2.5.2.10.6.2.1 Upon electronic receipt
of a referral, the contractor shall confirm the qualifying Service
member’s eligibility for this benefit, including the number of specific
gamete retrieval cycles previously initiated and completed, number
of IUI cycles previously completed, and/or number of embryo transfer
cycles completed, as applicable.
2.5.2.10.6.2.2 The contractor shall
annotate the number of available cycles or retrievals remaining on
the authorization letter.
2.5.2.10.6.2.3 The number of available
cycles or retrievals is dependent on the qualifying Service member’s
lifetime coverage limitation, regardless of any change of TRICARE-enrolled
designee. In other words, updating DHA Form 407 to designate a new
TRICARE-enrolled designee does not negate applying prior services
received towards the lifetime coverage limit.
2.5.2.10.6.3 Management2.5.2.10.6.3.1 The contractor shall
follow best business practices in the use of case management for
beneficiaries of ART services.
2.5.2.10.6.3.2 All TED records for
this benefit shall include Enrollment/Health Plan Code “SR SHCP -
Referred Care” regardless of the enrollment status returned by DEERS.

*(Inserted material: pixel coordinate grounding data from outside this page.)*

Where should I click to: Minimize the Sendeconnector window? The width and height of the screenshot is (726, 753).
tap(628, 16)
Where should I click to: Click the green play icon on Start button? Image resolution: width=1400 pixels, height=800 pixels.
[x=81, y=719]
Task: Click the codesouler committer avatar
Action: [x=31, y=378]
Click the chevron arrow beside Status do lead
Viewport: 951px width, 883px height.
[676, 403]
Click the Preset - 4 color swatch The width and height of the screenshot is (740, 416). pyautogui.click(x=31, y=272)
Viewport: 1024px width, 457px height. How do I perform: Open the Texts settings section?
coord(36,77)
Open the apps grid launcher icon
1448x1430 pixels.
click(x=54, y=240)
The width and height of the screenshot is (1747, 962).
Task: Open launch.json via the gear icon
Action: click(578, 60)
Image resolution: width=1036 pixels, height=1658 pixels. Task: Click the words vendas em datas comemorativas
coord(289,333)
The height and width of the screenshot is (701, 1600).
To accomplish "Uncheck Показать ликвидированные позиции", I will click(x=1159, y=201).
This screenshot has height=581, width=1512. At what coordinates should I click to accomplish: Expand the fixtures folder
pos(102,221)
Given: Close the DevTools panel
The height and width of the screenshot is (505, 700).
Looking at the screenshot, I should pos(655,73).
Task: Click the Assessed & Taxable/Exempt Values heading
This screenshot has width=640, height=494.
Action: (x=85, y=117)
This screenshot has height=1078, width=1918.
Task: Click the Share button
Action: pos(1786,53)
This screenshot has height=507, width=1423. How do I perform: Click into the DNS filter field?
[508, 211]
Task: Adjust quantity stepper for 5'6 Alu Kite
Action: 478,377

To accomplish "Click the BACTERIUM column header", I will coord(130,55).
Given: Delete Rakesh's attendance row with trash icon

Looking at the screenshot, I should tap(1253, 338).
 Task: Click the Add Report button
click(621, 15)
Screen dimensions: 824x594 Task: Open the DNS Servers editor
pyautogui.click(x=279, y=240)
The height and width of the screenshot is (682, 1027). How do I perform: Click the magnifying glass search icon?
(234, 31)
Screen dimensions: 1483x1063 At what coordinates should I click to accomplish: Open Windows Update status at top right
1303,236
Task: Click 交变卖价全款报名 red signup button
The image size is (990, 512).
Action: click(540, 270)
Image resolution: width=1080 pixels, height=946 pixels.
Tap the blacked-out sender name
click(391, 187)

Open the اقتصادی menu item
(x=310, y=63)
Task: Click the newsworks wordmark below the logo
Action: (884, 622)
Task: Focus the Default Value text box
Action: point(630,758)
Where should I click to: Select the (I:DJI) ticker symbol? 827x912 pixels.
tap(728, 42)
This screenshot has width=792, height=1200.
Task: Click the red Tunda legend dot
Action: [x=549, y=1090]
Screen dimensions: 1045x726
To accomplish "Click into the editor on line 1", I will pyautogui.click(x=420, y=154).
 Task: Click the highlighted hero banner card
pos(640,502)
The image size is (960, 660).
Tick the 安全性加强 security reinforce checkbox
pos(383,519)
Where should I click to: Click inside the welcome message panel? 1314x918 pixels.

The contractor shall follow all applicable TED coding requirements
in accordance with TSM, Chapter
2.
2.5.2.10.6.3.3 If the beneficiary changes
their region of enrollment, the losing contractor shall forward
approved referrals, authorization letters, and DHA Form 407 to the
gaining contractor when requested (by phone or in writing) by the
beneficiary or gaining contractor. The information forwarded shall
include, but is not limited to, the number of authorized visits
and approved diagnostic/treatment codes. See paragraph 2.5.2.5.
2.5.2.10.6.3.4 The contractor shall
accept and process or reprocess qualifying ART services documentation
(DHA Form 407, referrals, claims) for services received on or after
March 8, 2024 upon request. See paragraph 1.1.1 and paragraph 9.8.
2.5.2.10.6.3.5 All SHCP requirements
and provisions of Chapter
16 and Chapter
17 apply to this benefit unless
changed or modified by this paragraph. The appropriate chapter for
the status of the Service member shall apply.
2.5.2.10.7 Exclusions
2.5.2.10.7.1 No portion of this
benefit will be used to pay for services or associated fees for
the extraction, storage, or transportation of donor gametes or donor
embryos, gestational carrier contracts, legal/court fees, and birth
orders. Third party donations
or surrogacy cannot
be cost-shared. See paragraph 2.5.2.10.1.8 regarding
use of donor gametes/embryos.
2.5.2.10.7.2 Paid arrangements cannot
be cost-shared. Compensation of any kind to a partner or third-party
gestational carrier for involvement in supporting the effort to
overcome the qualifying Service member’s loss of their ability to
procreate without the use of ART is prohibited. See paragraphs 2.5.2.10.1.6 and 2.5.2.10.5.2.3.
2.5.2.10.7.3 Care that is not for
the benefit of the qualifying Service member cannot be cost-shared, including
situations where the qualifying Service member does not intend to
be a parent to the resulting child.
2.5.2.10.7.4 This benefit is not
available if the qualifying Service member is unable to provide informed
consent.
2.5.2.10.7.5 This benefit is not
available to individuals who are not TRICARE-eligible and enrolled.
2.5.2.10.7.6 Cryopreservation of gametes in
anticipation of deployment is excluded.
2.5.2.10.7.7 Services related to gender selection will
NOT cannot be cost-shared.
2.5.2.11 Incontinence Supplies
Personal incontinence supplies
(i.e., diapers) that support skin integrity and prevent deterioration
of skin due to incontinence are covered. Also covered are other
types of incontinence supplies such as diaper creams, bed pads,
etc. that are necessary for skin protection.